I did get my previous RPi install up and running under wheezy, with a wired USB keyboard and mouse.  No problems.  Even set the root password.  Forgot that too.

So now that we have yet another edition of the Wheezy image to play with, I'll start again, with the following resources:

1 - Rpi Version 1 board inside a perspex case
1 - micro USB, 1A power supply
1 - HDMI -> DVI dongle
1 - 17" LCD monitor
1 - SanDisk 8GB 10 SD Card
1 - USB keyboard
1 - USB Mouse

For the software side, I have the latest "Wheezy" image

Research and Lessons
So, what I have found out since the last attempt to fire up the RPi is:

overscan - this setting allow you to correct for boarders around the screen image on HD displays and for the correct centering of the screen.

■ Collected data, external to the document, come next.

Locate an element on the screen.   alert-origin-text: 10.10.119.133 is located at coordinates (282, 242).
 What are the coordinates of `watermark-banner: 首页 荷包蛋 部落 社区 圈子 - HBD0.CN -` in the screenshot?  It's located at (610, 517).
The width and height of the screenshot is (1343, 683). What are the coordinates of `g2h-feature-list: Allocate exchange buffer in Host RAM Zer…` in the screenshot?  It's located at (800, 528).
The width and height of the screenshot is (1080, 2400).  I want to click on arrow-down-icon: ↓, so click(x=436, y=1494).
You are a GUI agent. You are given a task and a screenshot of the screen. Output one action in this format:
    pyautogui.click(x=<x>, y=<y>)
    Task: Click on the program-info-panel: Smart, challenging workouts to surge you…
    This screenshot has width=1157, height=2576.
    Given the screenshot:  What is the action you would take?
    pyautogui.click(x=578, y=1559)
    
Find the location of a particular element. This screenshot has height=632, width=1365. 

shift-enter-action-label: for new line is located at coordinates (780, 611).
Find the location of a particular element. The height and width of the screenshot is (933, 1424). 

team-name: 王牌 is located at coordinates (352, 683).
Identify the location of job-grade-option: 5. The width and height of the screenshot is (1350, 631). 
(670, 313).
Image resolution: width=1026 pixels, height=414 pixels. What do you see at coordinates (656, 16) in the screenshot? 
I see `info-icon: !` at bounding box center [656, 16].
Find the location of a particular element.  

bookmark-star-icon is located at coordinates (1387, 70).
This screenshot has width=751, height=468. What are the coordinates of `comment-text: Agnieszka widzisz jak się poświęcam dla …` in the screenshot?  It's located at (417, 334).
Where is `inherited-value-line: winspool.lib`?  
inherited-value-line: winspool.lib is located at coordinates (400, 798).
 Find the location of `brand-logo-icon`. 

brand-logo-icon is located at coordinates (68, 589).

memory_split - this config setting allows you to control how much of the RAM is dedicated to the GPU processing.  There are three possible settings: 32MiB, 64MiB and 128MiB.  64 meg is the default setting.  If you want faster graphics pump it up to 128 meg.

overclock - obvious what this config setting is for.  The options available are complex, and I am not going to pretend to know them all.  See RPi Config wiki for further details.

So far much the same as the previous occasion.  I tried running change_pass in the config - erred for some unexplained reason.  Selected en_AU ISO-8859-1 as my locale.  Went to the memory_split option - here the config gives 5 options, 16/32/64/128/256.  64 is the default, but I think I want 128, as I will test this build as a graphical user workstation for the home.  Overclock I will leave alone for now.  SSH, I will leave alone.  For now I will also leave the boot behaviour alone, as I want to be able to do admin from the command line at times.

After the reboot and login, have changed the password.  Now I'm running startx. What a clean interface - I like it.